### Stored data entries

┌──

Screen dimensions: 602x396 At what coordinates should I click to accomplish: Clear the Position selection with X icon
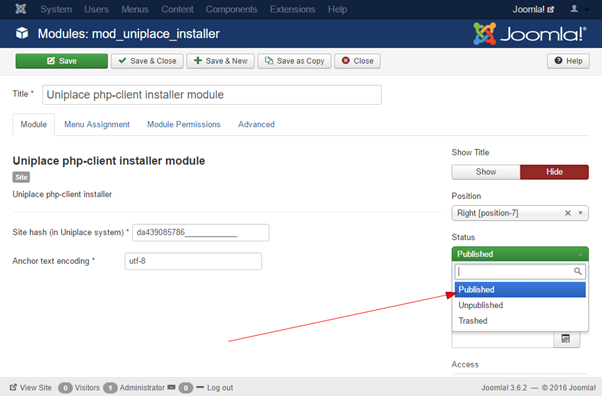click(x=568, y=213)
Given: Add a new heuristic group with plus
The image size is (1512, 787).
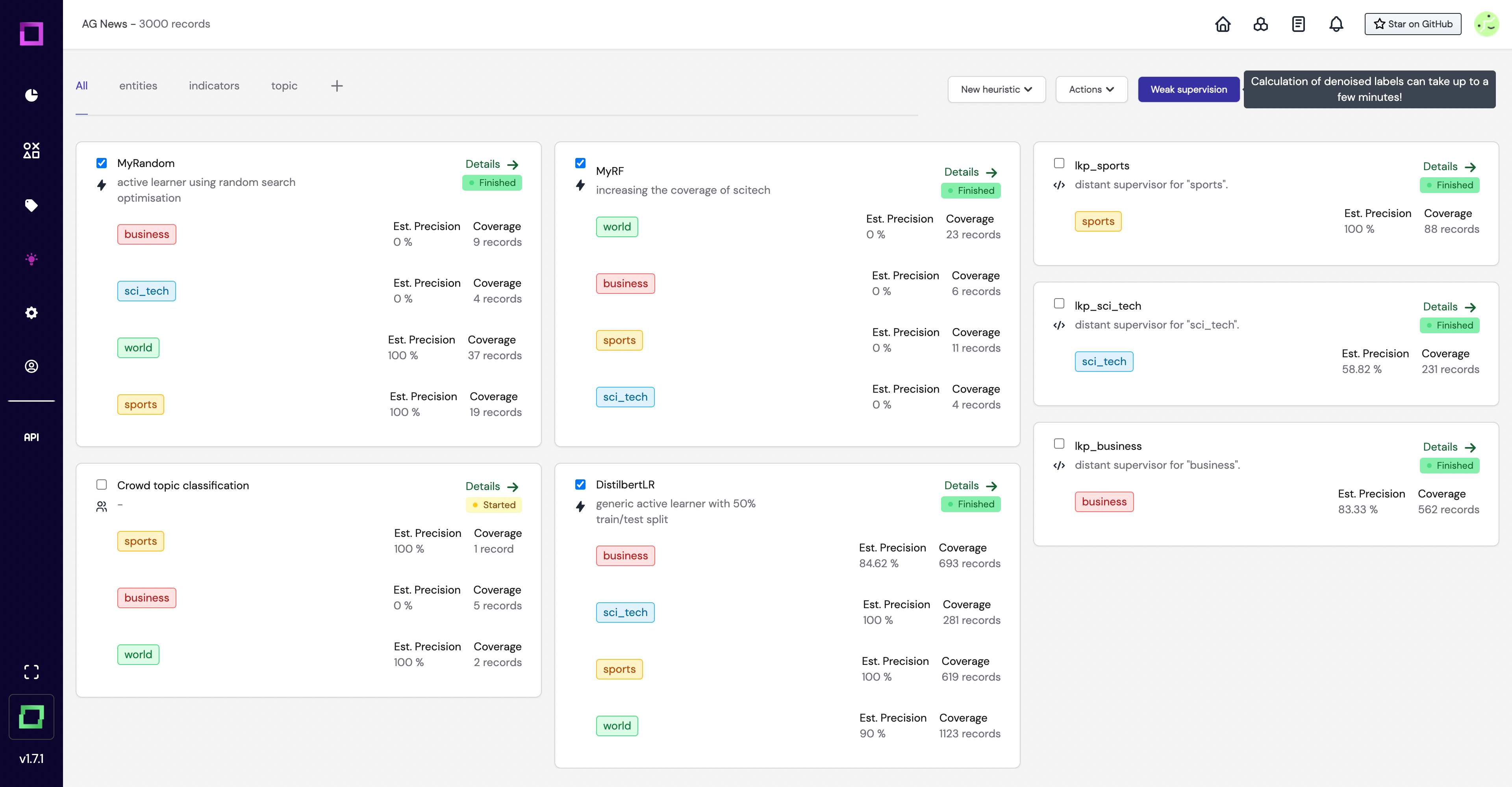Looking at the screenshot, I should click(336, 86).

└──

### WORK TO BE COMPLETED
Repeat the records in full, exactly as they appear, without the pictures.

### OUTPUT FOR THIS EXERCISE
Screen dimensions: 602x396 At what coordinates should I click to accomplish: Clear the Position selection with X icon
click(x=568, y=213)
Given: Add a new heuristic group with plus
The image size is (1512, 787).
Looking at the screenshot, I should click(336, 86).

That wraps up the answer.